נ Attrition in Graduate Schools. Erin O'Connor has been discussing
graduate school attrition lately. What seems to be missed in practically every discussion of dropouts, whether
it be from high school, college, or PhD programs, is that dropping out is not
necessarily bad-- in fact, it can be a very good thing indeed. Going further, from what
I've seen in PhD programs, it is practically always a good thing when someone drops out.
By this I of course do not mean that everyone should drop out, or that the department
made the right decision to admit the person who drops out. Rather, pretty much every
person I have observed drop out of a PhD program made a wise decision to do that rather
than continue and try to get their PhD. The department doesn't know whether a student
will be a success in the program when the student is admitted, nor does the student know
whether he will like it. Suppose that after his first year, a student discovers that
graduate school and the research career that succeeds it is (a) a lot more work than he
thought, and (b) not enjoyable. The student already knows that if he drops out, he can
get a non-academic job that will immediately pay him triple his graduate school stipend
and by five years from now, when he would have gotten his PhD, would pay him double what
an assistant professor would get. Should that student drop out? Of course he should.

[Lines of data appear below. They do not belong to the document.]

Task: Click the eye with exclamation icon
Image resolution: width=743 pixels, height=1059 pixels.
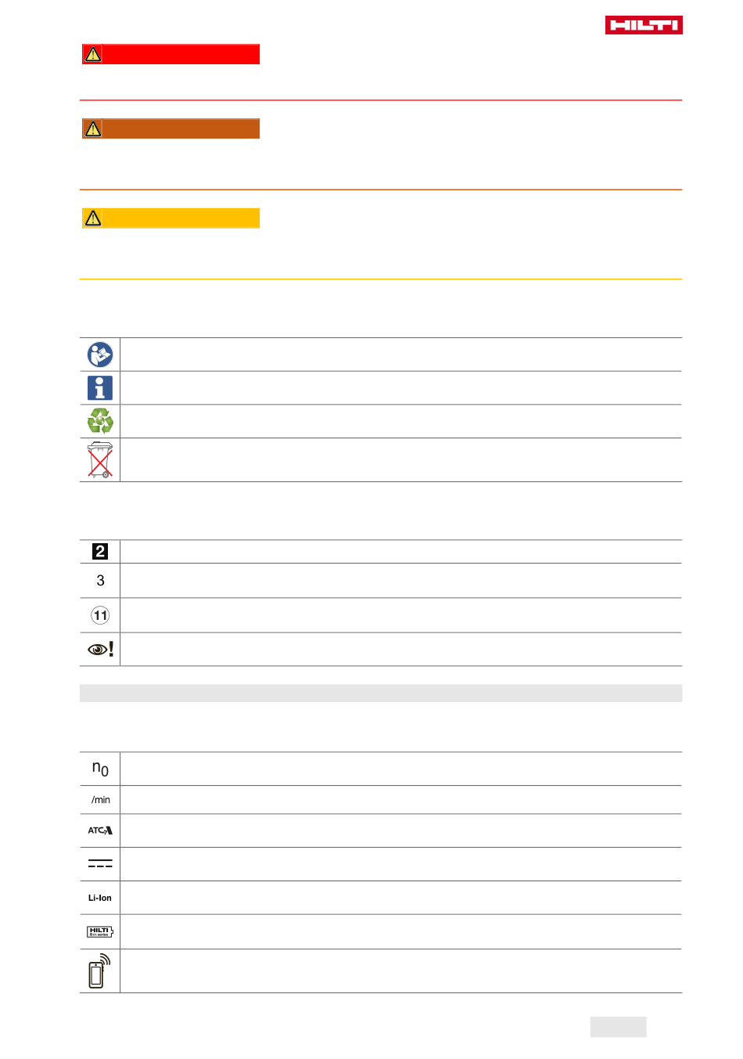Action: tap(100, 650)
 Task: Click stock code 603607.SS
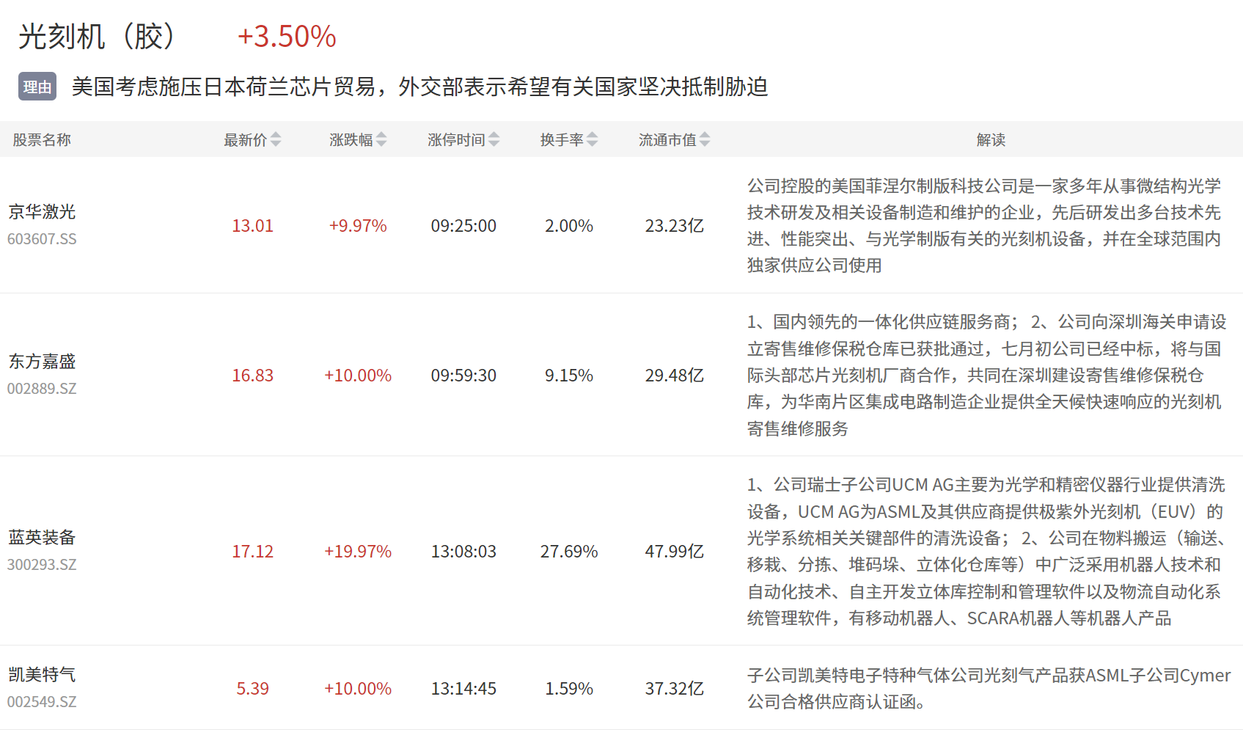(42, 239)
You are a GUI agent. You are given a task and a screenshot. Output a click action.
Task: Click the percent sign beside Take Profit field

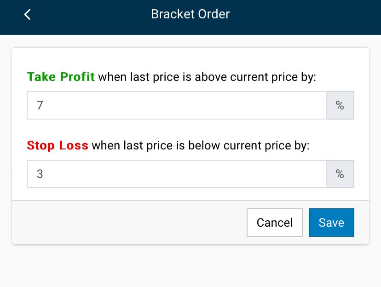pos(340,105)
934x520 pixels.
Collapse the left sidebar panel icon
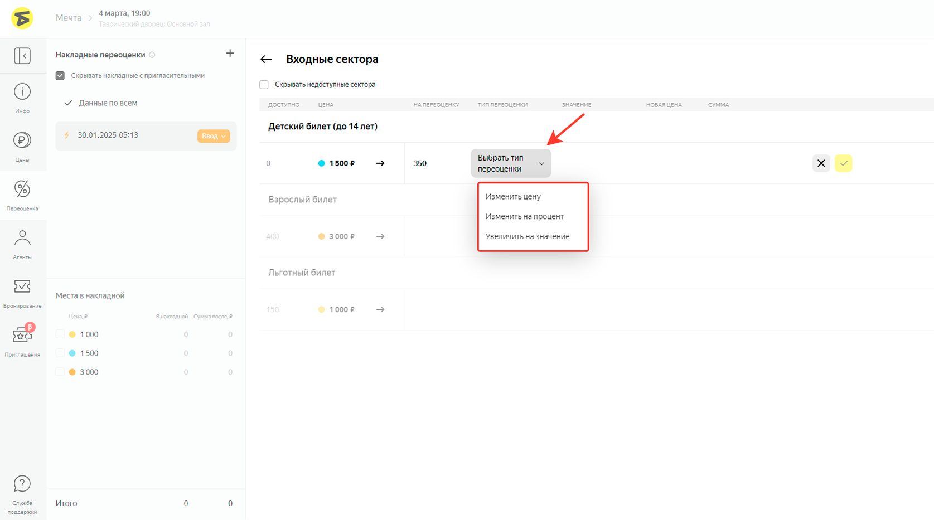(x=22, y=56)
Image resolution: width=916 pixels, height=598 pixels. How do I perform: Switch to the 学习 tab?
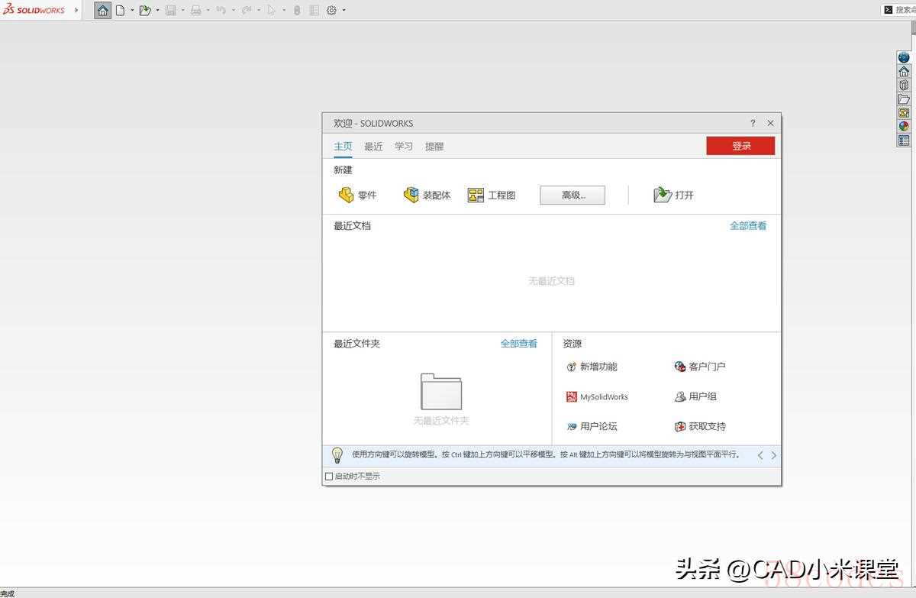click(404, 147)
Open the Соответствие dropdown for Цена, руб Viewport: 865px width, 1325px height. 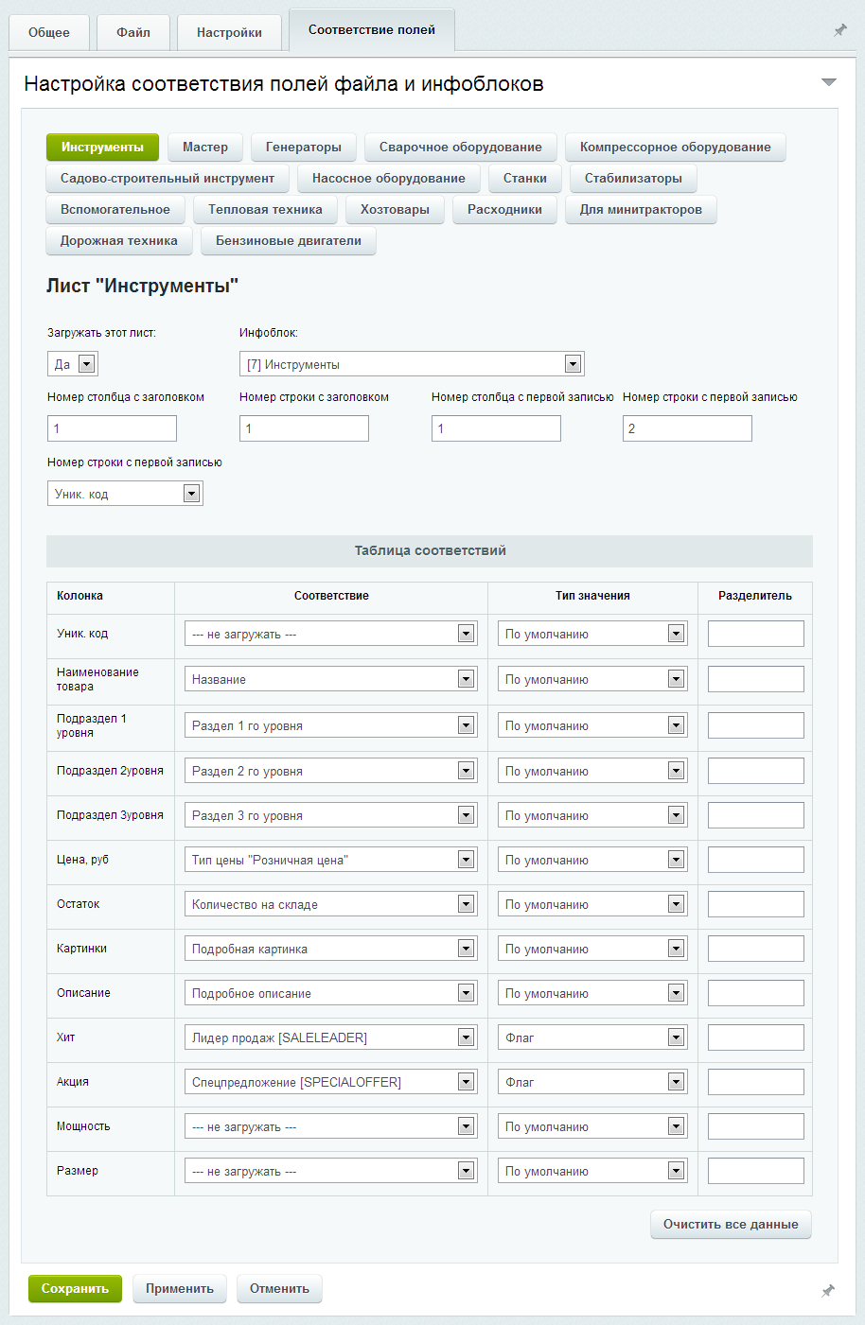coord(331,860)
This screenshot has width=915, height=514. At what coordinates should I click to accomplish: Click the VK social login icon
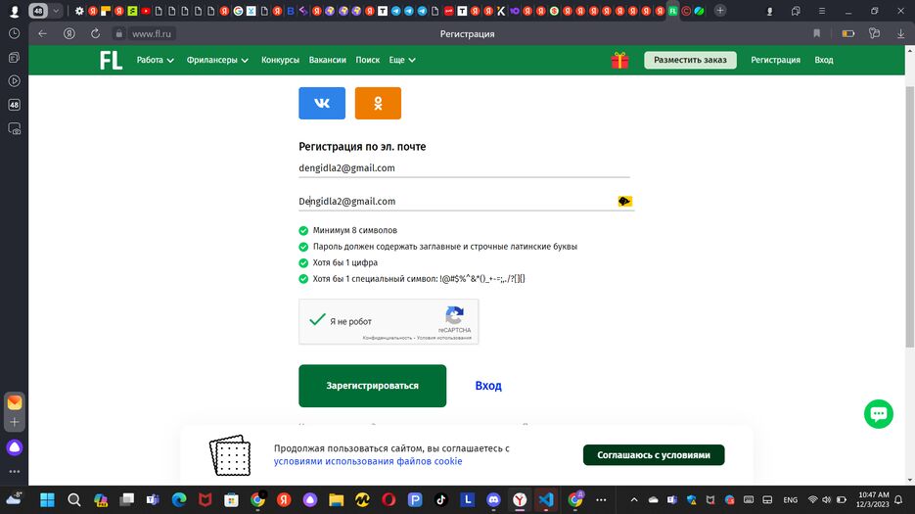click(x=321, y=103)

But often pride or inertia keeps such a student going, to the detriment of himself and
the department which has to take care of him.
Moreover, and just as important, there is an opportunity cost to
every student. If
our unhappy student drops out, we can admit an extra new student. Thus, the question is
really not just whether a weak student should leave, but whether it is better to keep a
student we know is weak rather than replace him with someone else whose undergraduate
record isn't quite as strong on paper but who might actually work out better. Every
weak student retained is another person who is denied the opportunity to try to show he
is better.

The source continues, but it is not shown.